[Dataset entries]
--------------------------------

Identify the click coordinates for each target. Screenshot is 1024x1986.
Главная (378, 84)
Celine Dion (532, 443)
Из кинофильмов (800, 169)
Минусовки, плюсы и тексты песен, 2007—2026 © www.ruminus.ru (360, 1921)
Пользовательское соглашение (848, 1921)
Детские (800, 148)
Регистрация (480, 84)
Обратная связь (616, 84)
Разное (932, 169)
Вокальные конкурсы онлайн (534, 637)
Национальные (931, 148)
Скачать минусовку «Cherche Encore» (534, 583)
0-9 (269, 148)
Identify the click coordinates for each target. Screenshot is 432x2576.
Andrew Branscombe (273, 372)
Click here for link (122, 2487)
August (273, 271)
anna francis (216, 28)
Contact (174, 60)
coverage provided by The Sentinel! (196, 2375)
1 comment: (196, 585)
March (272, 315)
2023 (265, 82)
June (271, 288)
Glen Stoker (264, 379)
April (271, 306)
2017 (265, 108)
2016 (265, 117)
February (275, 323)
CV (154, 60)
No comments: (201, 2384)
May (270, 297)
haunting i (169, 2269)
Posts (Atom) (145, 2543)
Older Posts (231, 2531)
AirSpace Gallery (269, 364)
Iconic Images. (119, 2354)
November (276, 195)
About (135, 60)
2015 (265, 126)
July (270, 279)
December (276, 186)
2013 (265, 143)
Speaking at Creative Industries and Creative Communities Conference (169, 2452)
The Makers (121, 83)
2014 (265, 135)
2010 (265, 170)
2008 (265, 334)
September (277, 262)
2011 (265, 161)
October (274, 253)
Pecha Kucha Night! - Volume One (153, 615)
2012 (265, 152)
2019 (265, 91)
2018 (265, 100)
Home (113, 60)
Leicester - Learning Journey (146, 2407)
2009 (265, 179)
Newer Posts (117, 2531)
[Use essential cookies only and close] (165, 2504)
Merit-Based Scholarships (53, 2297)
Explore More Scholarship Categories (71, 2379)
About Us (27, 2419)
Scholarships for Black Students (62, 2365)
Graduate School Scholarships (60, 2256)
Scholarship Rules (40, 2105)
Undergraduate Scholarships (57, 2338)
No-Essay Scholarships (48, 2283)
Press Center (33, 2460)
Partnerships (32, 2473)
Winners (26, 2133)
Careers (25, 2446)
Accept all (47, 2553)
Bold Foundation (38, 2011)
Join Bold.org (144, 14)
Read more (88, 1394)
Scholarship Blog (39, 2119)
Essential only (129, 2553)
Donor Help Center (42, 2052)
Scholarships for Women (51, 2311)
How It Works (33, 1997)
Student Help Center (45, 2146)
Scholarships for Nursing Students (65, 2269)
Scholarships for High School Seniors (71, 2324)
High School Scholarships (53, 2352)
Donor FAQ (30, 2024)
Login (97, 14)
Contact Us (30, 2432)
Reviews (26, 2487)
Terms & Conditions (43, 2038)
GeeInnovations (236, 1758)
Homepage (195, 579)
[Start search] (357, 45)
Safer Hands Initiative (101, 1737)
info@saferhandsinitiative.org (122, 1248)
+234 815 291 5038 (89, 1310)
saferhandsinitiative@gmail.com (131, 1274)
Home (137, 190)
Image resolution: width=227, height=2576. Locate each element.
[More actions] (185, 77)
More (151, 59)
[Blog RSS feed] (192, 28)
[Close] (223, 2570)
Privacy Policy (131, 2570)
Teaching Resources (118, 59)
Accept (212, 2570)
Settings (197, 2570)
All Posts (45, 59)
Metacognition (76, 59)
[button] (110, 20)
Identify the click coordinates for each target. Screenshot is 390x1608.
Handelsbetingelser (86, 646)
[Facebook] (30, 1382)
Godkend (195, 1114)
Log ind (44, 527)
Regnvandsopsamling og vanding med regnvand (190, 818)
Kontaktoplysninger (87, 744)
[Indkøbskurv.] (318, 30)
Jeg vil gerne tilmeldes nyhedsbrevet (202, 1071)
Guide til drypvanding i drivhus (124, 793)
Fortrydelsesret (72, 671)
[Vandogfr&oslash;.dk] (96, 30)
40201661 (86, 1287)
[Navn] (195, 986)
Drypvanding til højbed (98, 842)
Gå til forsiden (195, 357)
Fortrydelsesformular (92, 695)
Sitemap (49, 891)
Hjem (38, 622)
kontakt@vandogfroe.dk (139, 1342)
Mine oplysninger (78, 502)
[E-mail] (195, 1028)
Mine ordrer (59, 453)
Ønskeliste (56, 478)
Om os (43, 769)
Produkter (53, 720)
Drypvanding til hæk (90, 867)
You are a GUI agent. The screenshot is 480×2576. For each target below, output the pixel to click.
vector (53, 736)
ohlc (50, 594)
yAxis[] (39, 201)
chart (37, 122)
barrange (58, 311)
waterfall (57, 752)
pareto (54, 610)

--------------------------------

*What you have to do*. Beginning with the line that contains "Om os (43, 769)", quote each line exactly through the last line of the entries above, and nothing beyond them.

*Solution below*.
Om os (43, 769)
Produkter (53, 720)
Drypvanding til hæk (90, 867)
You are a GUI agent. The screenshot is 480×2576. For each target below, output the pixel to click.
vector (53, 736)
ohlc (50, 594)
yAxis[] (39, 201)
chart (37, 122)
barrange (58, 311)
waterfall (57, 752)
pareto (54, 610)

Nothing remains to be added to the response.